In Dr. Fetterman's opinion, Dr. Song had two options, one being an immediate cesarean section, the other being an attempt at rotating the head with forceps. Dr. Fetterman emphasized that it was his belief that the only use of forceps in this case involved a mid-forceps procedure to facilitate delivery of the fetus out of the transverse arrest position so that it might proceed down the birth canal. Dr. Fetterman testified that a mid-forceps rotation was an accepted obstetrical procedure.
Dr. Fetterman testified that his reading of the charts in this case indicated that fetal heart sounds had dropped and that this was "certainly a reason for concern." This was the fetal distress which resulted in the caesarian section.
DPR's witnesses regarded to utilization of forceps in this case improper based upon a belief that Dr. Song was attempting mid-forceps delivery of this patient while on "probation." Dr. Song was using mid-forceps to rotate the baby out the transverse position which was for the purpose of delivering the baby. This use of forceps for rotation out of transverse arrest is an acceptable obstetrical maneuver, although, as in this case, the forceps generally leave marks on the baby's face.
On February 22, 1983, the Respondent resigned from his position at the Apopka Clinic by letter. See Exhibit 10.
CONCLUSIONS OF LAW
The Division of Administrative Hearings has jurisdiction over this case and the parties pursuant to Section 120.57(1), Florida Statutes.
The Petitioner charges the Respondent in a four count administrative complaint with violation of Section 458.331(1)(t), Florida Statutes, by gross or
repeated malpractice or by failing to practice medicine with that level of care, skill and treatment which is recognized by a reasonably prudent similar physician under similar conditions and circumstances; violation of Section 458.331(1)(n), Florida Statutes, by failing to keep written medical records justifying a patient's course of treatment; violation of Section 458.331(1)(1), Florida Statutes, by making deceptive, untrue, of fraudulent representations in the practice of medicine or employing a trick of scheme in the practice of medicine; and violation of Section 458.331(1)(q), Florida Statutes, by prescribing, dispensing, administering, mixing, or otherwise preparing a legend drug, including any controlled substances, other than in the course of the physician's professional practice in the treatment rendered to patients identified by their patient numbers as 178793, 145489, 276960, 199111, 274312,
196663, and 244254.
Petitioner has the burden of proving the allegations contained in the administrative complaint.
Regarding patient 178793, there is no evidence that the Respondent failed to properly examine and properly diagnose the patient, failed to maintain proper medical records on the patient, prescribed any legend or controlled drug improperly, or made any untrue or fraudulent statements to the patient. There was competent evidence that some of the injuries were the result of the prolonged labor. There was evidence that the Respondent's use of mid-forceps was justified and that the application of the forceps in delivering the baby was less than optimal; however, there was evidence presented that forcep marks are not uncommon and do not reflect poor technique and practice. It is determined that this was not gross or repeated malpractice and that the Respondent practiced with the requisite degree of skill. It is the duty and professional obligation of a physician to treat his/her patient in accordance with the needs of the patient. Arbitrary standards regarding how long a woman should remain in hard labor before resorting to forceps or caesarian section are not professional standards of care, but nonprofessional avoidance of decision making.

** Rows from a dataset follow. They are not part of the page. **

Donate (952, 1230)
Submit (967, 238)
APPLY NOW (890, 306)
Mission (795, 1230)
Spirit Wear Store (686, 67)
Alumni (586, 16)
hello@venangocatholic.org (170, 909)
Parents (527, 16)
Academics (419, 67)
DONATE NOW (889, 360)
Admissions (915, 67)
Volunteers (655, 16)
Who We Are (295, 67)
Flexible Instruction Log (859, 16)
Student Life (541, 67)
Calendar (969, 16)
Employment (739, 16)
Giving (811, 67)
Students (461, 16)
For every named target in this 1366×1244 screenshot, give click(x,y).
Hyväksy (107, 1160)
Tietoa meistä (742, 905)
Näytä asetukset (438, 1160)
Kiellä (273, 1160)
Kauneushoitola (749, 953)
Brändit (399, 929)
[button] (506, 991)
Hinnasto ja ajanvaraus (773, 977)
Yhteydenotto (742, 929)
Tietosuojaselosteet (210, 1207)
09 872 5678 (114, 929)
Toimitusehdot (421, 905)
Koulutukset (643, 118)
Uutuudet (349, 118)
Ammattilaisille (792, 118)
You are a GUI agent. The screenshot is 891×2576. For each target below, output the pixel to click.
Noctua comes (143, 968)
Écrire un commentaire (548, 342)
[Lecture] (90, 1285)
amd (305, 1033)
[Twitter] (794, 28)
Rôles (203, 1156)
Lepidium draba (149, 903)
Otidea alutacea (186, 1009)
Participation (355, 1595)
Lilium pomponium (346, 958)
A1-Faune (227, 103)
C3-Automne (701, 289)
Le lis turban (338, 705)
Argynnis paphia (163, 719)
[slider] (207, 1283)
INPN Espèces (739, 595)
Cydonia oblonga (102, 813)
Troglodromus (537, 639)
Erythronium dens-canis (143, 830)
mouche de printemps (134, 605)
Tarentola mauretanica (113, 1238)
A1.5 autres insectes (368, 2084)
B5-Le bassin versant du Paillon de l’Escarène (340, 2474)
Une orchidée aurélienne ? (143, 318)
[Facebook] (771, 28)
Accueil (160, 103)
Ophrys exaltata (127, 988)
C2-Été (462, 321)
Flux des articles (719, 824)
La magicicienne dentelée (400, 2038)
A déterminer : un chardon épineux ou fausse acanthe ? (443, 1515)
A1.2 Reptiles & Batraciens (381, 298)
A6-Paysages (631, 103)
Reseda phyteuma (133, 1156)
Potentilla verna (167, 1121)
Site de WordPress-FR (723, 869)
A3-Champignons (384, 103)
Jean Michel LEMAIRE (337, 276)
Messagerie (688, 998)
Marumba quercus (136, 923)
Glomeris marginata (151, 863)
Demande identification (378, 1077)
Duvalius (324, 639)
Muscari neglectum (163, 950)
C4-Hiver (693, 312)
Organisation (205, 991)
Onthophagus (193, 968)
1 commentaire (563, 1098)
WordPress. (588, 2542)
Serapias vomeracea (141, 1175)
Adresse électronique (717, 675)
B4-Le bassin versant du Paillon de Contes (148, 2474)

Regarding patient 145489, there is no evidence that the Respondent failed to properly examine and properly diagnose the patient, practiced without the requisite skill, or failed to maintain proper medical records on the patient. There was evidence that the Respondent prescribed a legend or controlled drug to this patient; however, these drugs were prescribed in the course of professional practice and other than in accordance with acceptable practice.
Regarding patient 276960, there is no evidence that the Respondent failed to properly examine and properly diagnose the patient, failed to maintain proper medical records on the patient, prescribed any legend or controlled drug improperly, or made any untrue or fraudulent statements to the patient. There was no evidence that Dr. Song attempted to induce labor in this patient. The records reflect that the failure to determine the twin pregnancy was unremarkable given the period the patient did not see the doctor during her pregnancy. The evidence presented shows that the Respondent's treatment of this patient was not gross or repeated malpractice and that the Respondent practiced with the requisite degree of skill.
Regarding patient 199111, there is no evidence that the Respondent failed to properly examine and properly diagnose the patient, failed to maintain proper medical records on the patient, prescribed any legend or controlled drug improperly, or made any untrue or fraudulent statements to the patient. There was evidence that the Respondent delivered the patient by low-forceps which was
medically justified. The Respondent's treatment of this patient was not gross or repeated malpractice and the Respondent practiced with the requisite degree of skill.
Regarding patient 274312, there is no evidence that the Respondent failed to properly examine and properly diagnose the patient, failed to maintain proper medical records on the patient, prescribed any legend or controlled drug improperly, or made any untrue or fraudulent statements to the patient. There was evidence that the Respondent delivered the patient, who presented a partial footling, partial frank breech, by mid-forceps and that this procedure was medically acceptable under the circumstances and the delivery was medically justified. Respondent's treatment of this patient was not gross or repeated malpractice and the Respondent practiced with the requisite degree of skill.
Regarding patient 196663, there is no evidence that the Respondent failed to properly examine and properly diagnose the patient, failed to maintain proper medical records on the patient, prescribed any legend or controlled drug improperly, or made any untrue or fraudulent statements to the patient. There was evidence that the Respondent delivered the patient by low-forceps and that this delivery was medically justified; that he ordered the appropriate tests for a patient with indications of VD; and that the patient and child were discharged from Respondent's care and returned to the Navy's care, whose physicians were aware of the mother's positive VDRL test. Respondent's treatment of this patient was not gross or repeated malpractice and the Respondent practiced with the requisite degree of skill.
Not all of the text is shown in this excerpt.